Human retinal microglia: Expression of immune markers and relationship to the Glia limitans

Abstract

The immunoreactivity, morphology and relationship to the glia limitans of microglia were investigated in flatmounts and sections of normal human retina, using immunogold histochemistry, electron microscopy (EM), and antibodies directed against CD45, major histocompatability complex class I (MHC-I), MHC-II, and human macrophage antigens. Immunoreactivity was evident for all antibodies tested, including MHC-I, which labeled both microglia and retinal vascular endothelium. Most consistent labeling was obtained using antibodies to CD45, MHC-II, and anti-human macrophage (S22) antigen. Immunoreactive cells were seen in the perivascular space (perivascular cells), where they were closely adherent to the vessel profile, and in the retinal parenchyma (microglia).

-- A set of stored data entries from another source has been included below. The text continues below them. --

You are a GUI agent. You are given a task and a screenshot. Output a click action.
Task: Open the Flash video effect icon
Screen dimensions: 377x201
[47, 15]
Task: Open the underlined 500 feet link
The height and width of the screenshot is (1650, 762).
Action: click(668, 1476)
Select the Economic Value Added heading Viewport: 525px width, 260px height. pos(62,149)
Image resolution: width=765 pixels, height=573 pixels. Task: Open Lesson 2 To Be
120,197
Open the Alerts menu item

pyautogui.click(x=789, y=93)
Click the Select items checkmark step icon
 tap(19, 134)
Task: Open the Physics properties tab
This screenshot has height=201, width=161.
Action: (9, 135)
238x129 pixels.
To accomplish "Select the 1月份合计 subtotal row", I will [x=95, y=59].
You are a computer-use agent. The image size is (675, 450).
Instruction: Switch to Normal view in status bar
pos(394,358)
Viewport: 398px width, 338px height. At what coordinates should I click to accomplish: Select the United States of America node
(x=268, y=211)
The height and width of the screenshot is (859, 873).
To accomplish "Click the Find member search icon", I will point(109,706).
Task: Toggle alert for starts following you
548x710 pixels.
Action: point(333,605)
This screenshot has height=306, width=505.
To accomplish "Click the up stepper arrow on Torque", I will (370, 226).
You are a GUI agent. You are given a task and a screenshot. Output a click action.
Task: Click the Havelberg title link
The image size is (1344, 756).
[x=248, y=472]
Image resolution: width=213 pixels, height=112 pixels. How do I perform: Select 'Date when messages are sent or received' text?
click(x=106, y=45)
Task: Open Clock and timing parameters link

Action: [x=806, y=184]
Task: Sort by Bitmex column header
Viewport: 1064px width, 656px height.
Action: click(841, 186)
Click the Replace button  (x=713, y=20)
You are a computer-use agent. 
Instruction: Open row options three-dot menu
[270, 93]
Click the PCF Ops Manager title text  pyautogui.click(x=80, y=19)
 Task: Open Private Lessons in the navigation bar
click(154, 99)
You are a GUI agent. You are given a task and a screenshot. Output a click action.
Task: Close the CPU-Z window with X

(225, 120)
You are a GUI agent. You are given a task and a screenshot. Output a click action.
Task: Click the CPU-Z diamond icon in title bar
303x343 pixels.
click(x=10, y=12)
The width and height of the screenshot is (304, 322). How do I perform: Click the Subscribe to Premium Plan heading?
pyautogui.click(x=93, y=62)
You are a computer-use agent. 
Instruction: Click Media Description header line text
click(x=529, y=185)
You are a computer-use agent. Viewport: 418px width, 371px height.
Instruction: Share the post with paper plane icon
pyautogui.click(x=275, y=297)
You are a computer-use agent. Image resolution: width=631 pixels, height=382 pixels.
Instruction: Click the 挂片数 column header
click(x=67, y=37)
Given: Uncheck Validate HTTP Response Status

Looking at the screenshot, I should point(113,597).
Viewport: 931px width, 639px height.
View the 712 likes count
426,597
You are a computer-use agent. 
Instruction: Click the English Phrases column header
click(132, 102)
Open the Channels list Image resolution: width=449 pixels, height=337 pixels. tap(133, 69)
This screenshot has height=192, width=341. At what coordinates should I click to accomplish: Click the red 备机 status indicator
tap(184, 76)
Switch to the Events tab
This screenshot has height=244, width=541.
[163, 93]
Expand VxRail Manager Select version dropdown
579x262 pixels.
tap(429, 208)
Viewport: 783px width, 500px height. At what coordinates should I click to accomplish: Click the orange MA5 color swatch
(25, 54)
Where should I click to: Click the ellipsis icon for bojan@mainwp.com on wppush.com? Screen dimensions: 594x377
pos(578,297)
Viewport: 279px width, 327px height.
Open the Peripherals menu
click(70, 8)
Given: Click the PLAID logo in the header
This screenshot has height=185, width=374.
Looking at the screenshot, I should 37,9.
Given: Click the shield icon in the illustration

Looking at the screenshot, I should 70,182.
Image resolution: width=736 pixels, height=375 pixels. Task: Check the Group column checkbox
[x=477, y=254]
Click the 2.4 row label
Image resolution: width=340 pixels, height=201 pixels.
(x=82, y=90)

Some parenchymal microglia were also vessel associated and by EM were seen to be closely related to the glia limitans (paravascular microglia). Paravascular microglia were shown by optical densitometry, to express higher levels of MHC antigens than neighboring, non-vessel associated, parenchymal microglia. In addition, paravascular microglia were macrophage (S22) antigen positive, while other parenchymal microglia did not express macrophage antigens. Quantitative data indicate that similar populations of microglia are immunoreactive to CD45, MHC-I, and MHC-II, while relatively few microglia (approximately 10%) are immunoreactive for human macrophage (S22) antigens, supporting previous suggestions that microglia are a heterogeneous population.